#Linear Programming for Stock Optimization


In many business applications, prediction is only the starting point. For instance, if we have a model that predicts stocks in different warehouses, we still need to see how to best optimize the transport between the warehouses. This notebook shows how to optimize tranport in a network using linear programming with Pyomo.  

We will consider a network of warehouses. Each warehouses has a given stock capacity and a transport cost attached to each available route between warehouses. We wish to satisfy the demands in each target warehouses.

***

## Setup and dataset loading  
First of all, let's load the libraries that we'll use.

**This notebook requires the installation of the [pyOmo](https://pyomo.readthedocs.io/en/latest/) package.** [See here for help with intalling python packages.](https://www.dataiku.com/learn/guide/code/python/install-python-packages.html)

**You should also check that an optimization solver (glpk for example) is alreayd installed.**

In [1]:
%pylab inline
import warnings 
warnings.filterwarnings("ignore",category=DeprecationWarning) # Disable some warnings
import dataiku
from dataiku import pandasutils as pdu
import pandas as pd

from pyomo.environ import *

Populating the interactive namespace from numpy and matplotlib


In [2]:
dataset_limit = 10000

#PUT YOUR DATASET NAME HERE 
mydataset = dataiku.Dataset("Customer_Analysis_prepared")
df = mydataset.get_dataframe(limit = dataset_limit)

Here we need to precise the structure of the network. We have edges of two types: source warehouses (*source_warehouse*) and target warehouses (*target_warehouse*), and vertices are weighted by the transport cost (*transport_cost*) between two warehouses. We also need the capacity at each warehouse (*capacity_warehouse*) as well as its demand (*demand_warehouse*).

In [3]:
#Below enter the name of the corresponding features
source_warehouse = ''
target_warehouse = ''
transport_cost = ''
capacity_warehouse = ''
demand_warehouse = ''

***

## Model Formulation

A Linear Programming problem aims at finding the minimum of a **linear objective function** subject to a set of **linear constraints** on some **variables**.  

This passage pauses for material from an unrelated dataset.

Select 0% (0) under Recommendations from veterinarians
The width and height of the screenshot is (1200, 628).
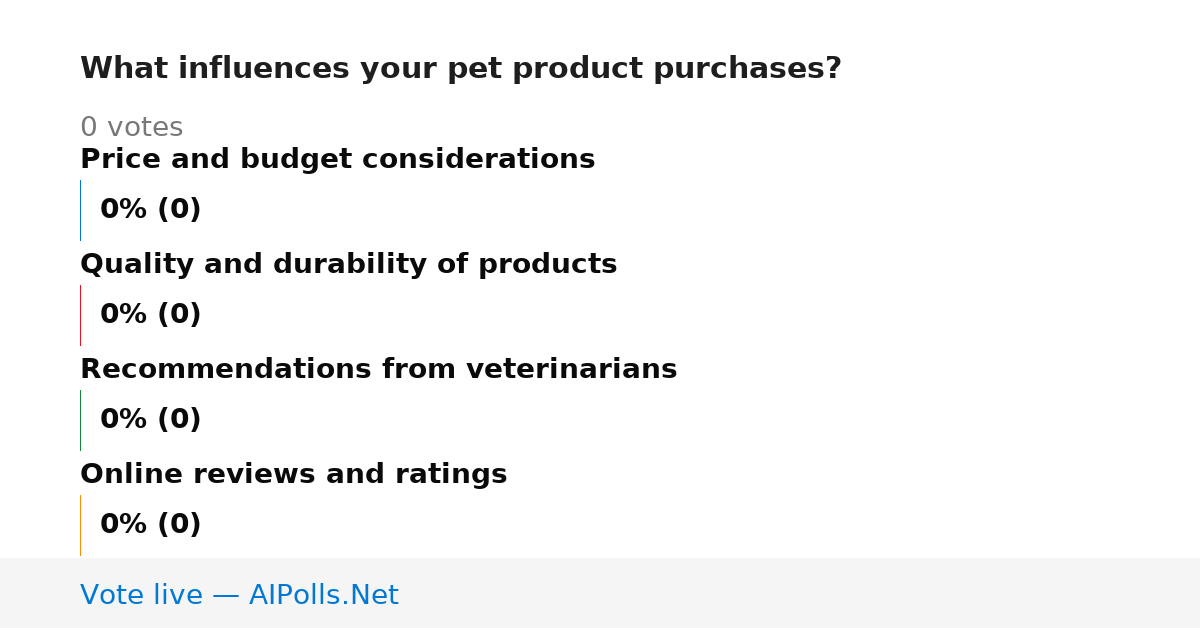(x=150, y=420)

Here we wish to minimise the overall cost of transport with **three constraints**:
    
    1) The transported quantities must be non-negative. 
    2) A source warehouse cannot ship more than what it contains. 
    3) We need to satisfy demands in our target warehouses.   

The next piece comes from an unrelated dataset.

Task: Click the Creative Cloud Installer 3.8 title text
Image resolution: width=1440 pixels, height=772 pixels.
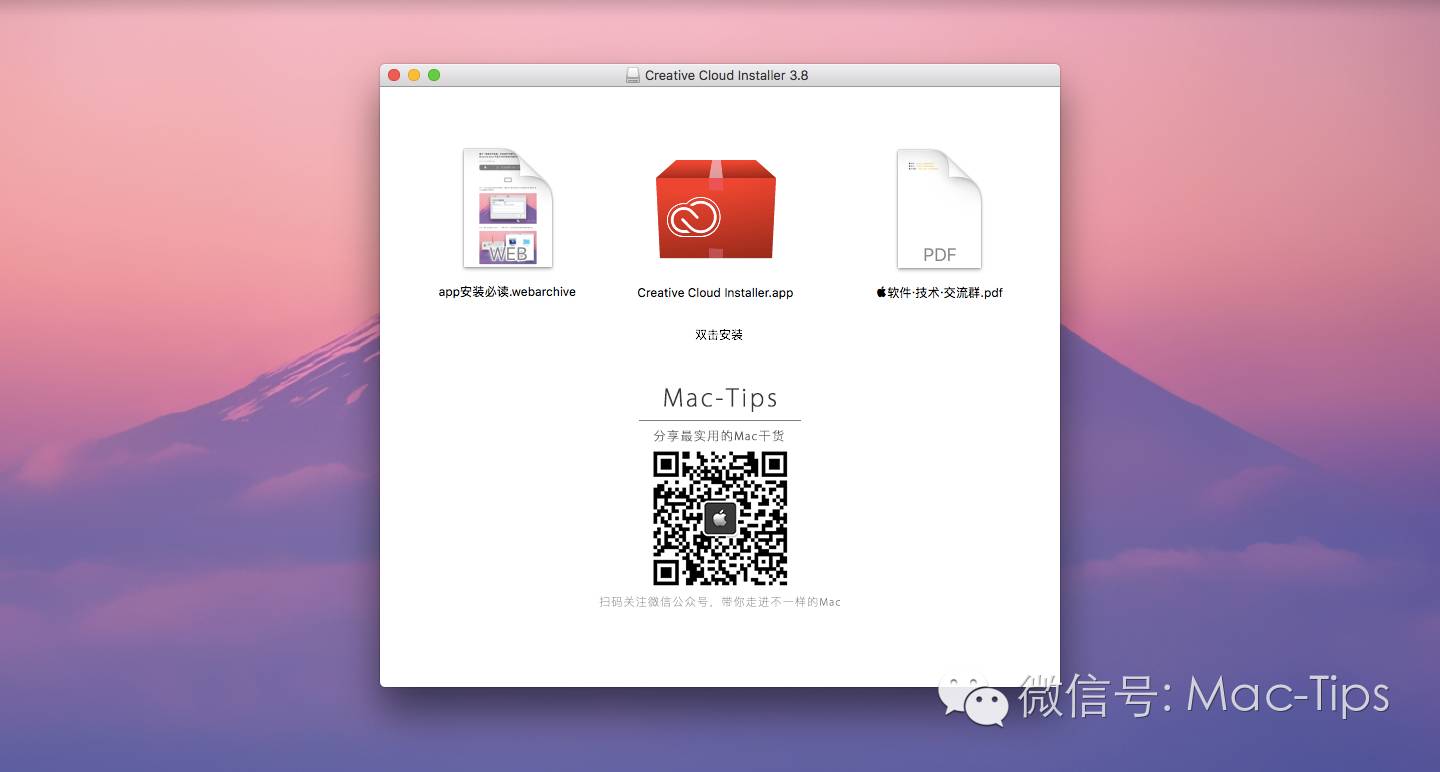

Let's make this more concrete by using pyomo's module API. We'll start by instantiating a **ConcreteModel**.

In [4]:
model = ConcreteModel()

Pyomo supports an object-oriented design for the definition of optimization models. A Pyomo model object contains a collection of modeling components that define the optimization problem.These modeling components are defined in Pyomo through the following Python classes:

* **Var**: optimization variables in a model.
* **Objective**: functions that are minimized or maximized in a model.
* **Constraint**: constraint equations in a model.
* **Set**: set data that is used to define a model instance.
* **Param**: parameter data that is used to formulate a constraint or objective.

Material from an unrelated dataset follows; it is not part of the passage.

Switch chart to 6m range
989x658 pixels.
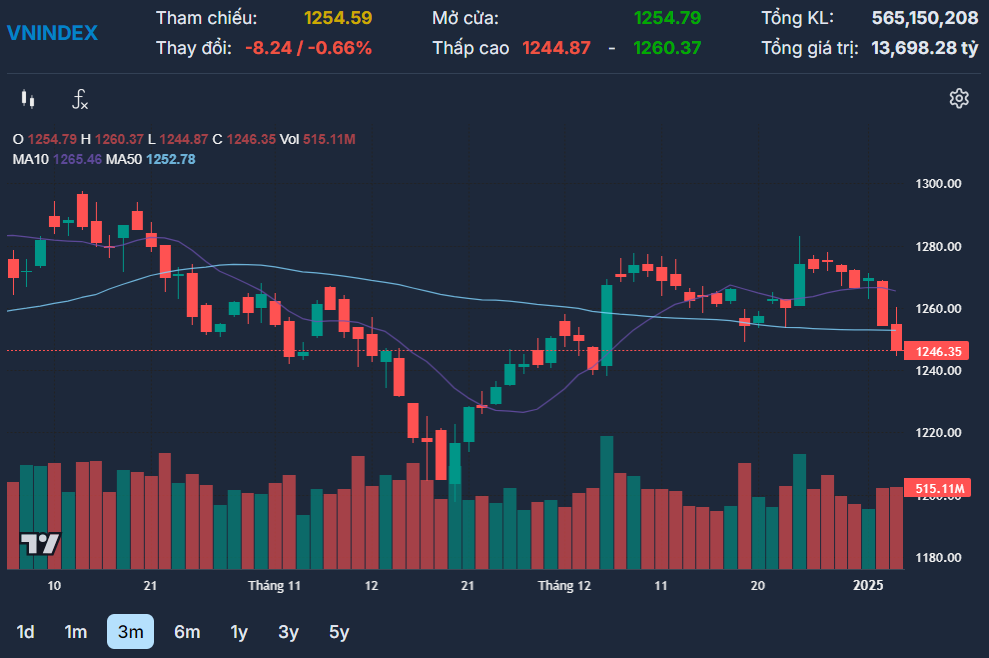[187, 632]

We will start by instantiating the variables and then use them in the constraint equations and objective function.

### Warehouse Index Sets  
We define two index sets with *Set()*: **S** for the set of source warehouses and **T** for the target warehouses. 

In [5]:
model.s = Set(initialize=list(df[source_warehouse].unique()))
model.t = Set(initialize=list(df[target_warehouse].unique()))

KeyError: ''

### Quantity Variables  
We denote by $x_{S,T}$ the desired quantity variable of goods that needs to be shipped from source warehouse **S** to target warehouse **T**. Note that we only consider non-negative quantities and so we add a lower bound to the variable.

In [None]:
model.x = Var(model.s, model.t, bounds=(0.0,None))

### Capacity and Demand Variables  
Each source warehouses has a capacity $a_S$ and each target warehouse a demand $b_T$ which are encoded in the two dictionnaries below. We can then define the two corresponding model parameters for our model.

In [None]:
dict_a = dict(zip(df[source_warehouse], df[capacity_warehouse]))
dict_b = dict(zip(df[target_warehouse], df[demand_warehouse]))

model.a = Param(model.s, initialize=dict_a)
model.b = Param(model.t, initialize=dict_b)

### Cost Variables  
For a pair of *(source warehouse, target warehouse)*, we have an associated cost of transport per unit of goods. 

We first get its corresponding dictionary from our dataframe with:

In [None]:
source_target_cost = {}
for index, row in df.iterrows():
    source_target_cost[row[source_warehouse], row[target_warehouse]] = row[transport_cost]

We can know define its corresponding parameter in our model.

In [None]:
model.c = Param(model.s, model.t, initialize=source_target_cost)

### Objective Function  
Every optimisation problem  requires an objective function. Here we'll consider the linear function of total cost (so that we effectively have to solve a Linear Optimisation problem) defined as follows. Our objective is to minimise this cost.

In [None]:
def objective_rule(model):
    return sum(model.c[s,t]*model.x[s,t] for s in model.s for t in model.t if (s,t) in model.c.keys())

In [None]:
model.objective = Objective(rule=objective_rule, sense=minimize)

### Constraints  
The above objective is subject to the following constraints: 
* The sum of all the quantities leaving a source warehouse cannot exceed its capacity.
* The sum of all the quantities arriving at a target warehouse should be at least its demand. 

In [None]:
def supply_rule(model, s):
    return sum(model.x[s,t] for t in model.t) <= model.a[s]

def demand_rule(model, t):
    return sum(model.x[s,t] for s in model.s) >= model.b[t]  


In [None]:
model.supply = Constraint(model.s, rule=supply_rule)
model.demand = Constraint(model.t, rule=demand_rule)

***

## Running the Optimization  
Now that our model has been well specified and declared as a linear optimisation problem, we can try to solve it. Here we used the [glpk solver](https://www.gnu.org/software/glpk/).

In [None]:
from pyomo.opt import SolverFactory
opt = SolverFactory("glpk")
results = opt.solve(model)

## Results  
We can know check the run of our optimization:

In [None]:
results.write_json()

Finally, we can check the optimal (if it exists) vector of quantities between warehouses.

In [None]:
dict_optim = model.x.extract_values()

Better yet, we will add the found optimal transport values to our initial dataframe.

In [None]:
source,target = zip(*dict_optim)
optim_values = [dict_optim[source[i], target[i]] for i in xrange(len(dict_optim))]

model_output = pd.DataFrame({source_warehouse: source, target_warehouse: target, 'optim_values' : optim_values})
model_output.head()

We then have to merge this with the original dataframe.

In [None]:
doptim_= pd.merge(df, model_output, on=[source_warehouse,target_warehouse], how='inner')
doptim_.head()